Additionally, my fiance and both my sister as well as my mother have never quite got along. This doesn't come at any particular surprise to me as I know very well that they can be quite the handful and are practically the same person in two different bodies. However, this progressed beyond what I could have ever dreamed of into darn near tag-teamed verbal abuse from each of them. As she is definitely emotionally sensitive, this has been hitting really, really hard.

I've tried to help as much as I can, but she has prohibited me from directly speaking with my family. As I'm not convinced that speaking to them will help at all to begin with, I've agreed.

As for her father and the kidney situation... things are going great so far, and fairly recently she got some great news that she passed almost all of the required tests and the doctors just need to do a bit more testing on her father before the last bit of testing on her. Obviously, this is excellent news and while I thought this would help, she seems to have become more worried than ever.

Also, she has always been a gentle soul and would simply "deal" with what my family has been saying to her (which, if I hadn't mentioned already, is always behind my back). Just very recently did she kind of.... explode a bit.

She stood up for herself and basically wrote out a whole essay of all the ways the women in my family are sinners against God.
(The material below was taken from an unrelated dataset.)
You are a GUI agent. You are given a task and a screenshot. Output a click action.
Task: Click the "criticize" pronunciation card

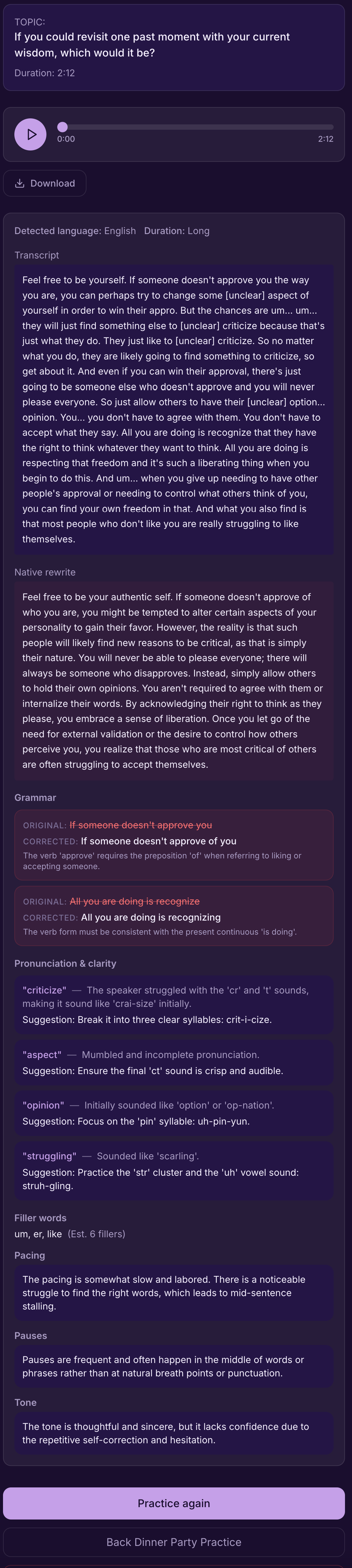174,1004
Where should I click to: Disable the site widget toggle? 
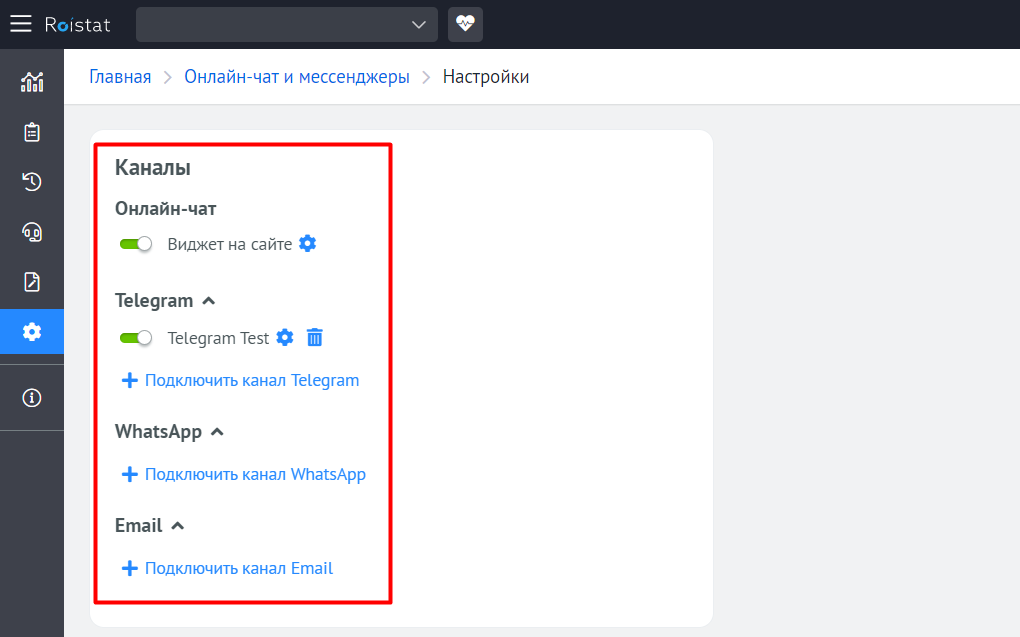135,244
She sent it off as a text last week and has since heard... nothing. Complete radio silence. The silence has really agitated her behavior.

Over the course of the last year, we've experienced some issues as a result of the in-exhaustive list of hardships of hers and some issues of mine that I've also brought to the table (though mine are far less in magnitude than hers). We do not currently live together. In fact, we're in a long distance relationship at this time while I am at University.
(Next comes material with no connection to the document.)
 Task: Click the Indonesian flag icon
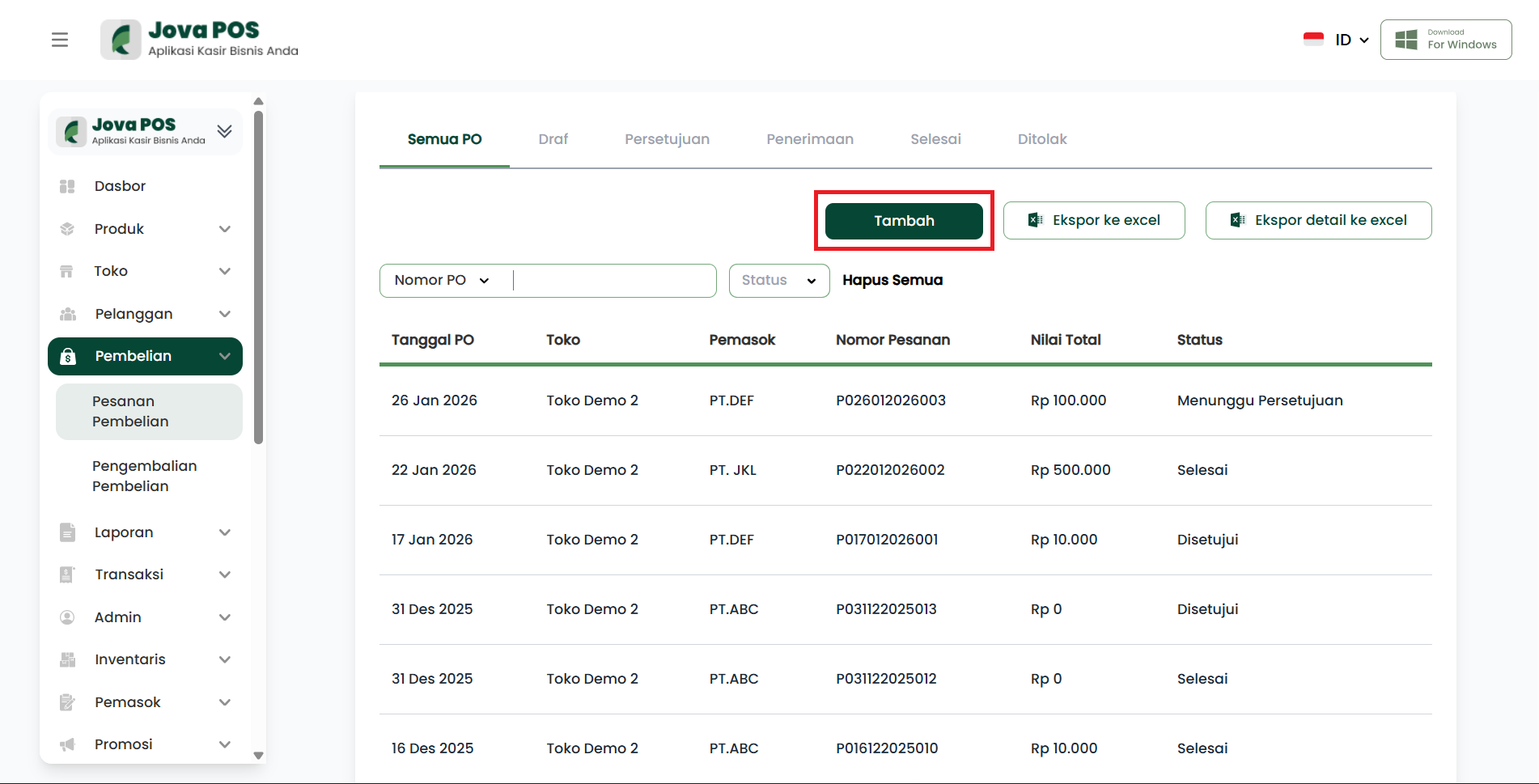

She's been short tempered and suspicious of me. She will "break up" with me after getting angry at something super trivial (such as me taking longer than she would've liked to respond to a question... while talking over the phone) then cry and say she can't leave me sometime in the following few days. She has begun to suspect I am "in league" with the women of my family and that I will soon break up with her.
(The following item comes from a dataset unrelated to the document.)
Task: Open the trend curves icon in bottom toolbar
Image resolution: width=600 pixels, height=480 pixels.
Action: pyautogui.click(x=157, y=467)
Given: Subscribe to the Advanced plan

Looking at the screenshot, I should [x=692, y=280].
Yesterday morning, she was telling me how much she loved me and valued my patience. She said that she couldn't believe that someone loves her the way I do.

Last night, she "breaks up" with me again because I asked why she was wanting to know "everyone I had spoken on the phone with" yesterday. She said that I was being "impatient, careless, aloof, and never loved me to begin with." in a literally 40 minute long verbal tirade on how much she hated me.

That kind of thing has happened sporadically in the last year, but has reached new levels of intensity that I simply can't stomach anymore. Three times this week is just too much (even if there was a good 3 week break before then).

Heck... I grant her that "aloof" may have some credibility as I am often described that way by friends and family. In fact, I read somewhere that for my personality type (INTP) that it was downright commonplace.

Look...

I understand she is going through a lot. I have little doubt that this is all what it amounts to. I love her and I care for her. We've been together for 2.5y and it's only in the past year has all this been happening. I also have brought up psychiatric help in the past.... that didn't go so well.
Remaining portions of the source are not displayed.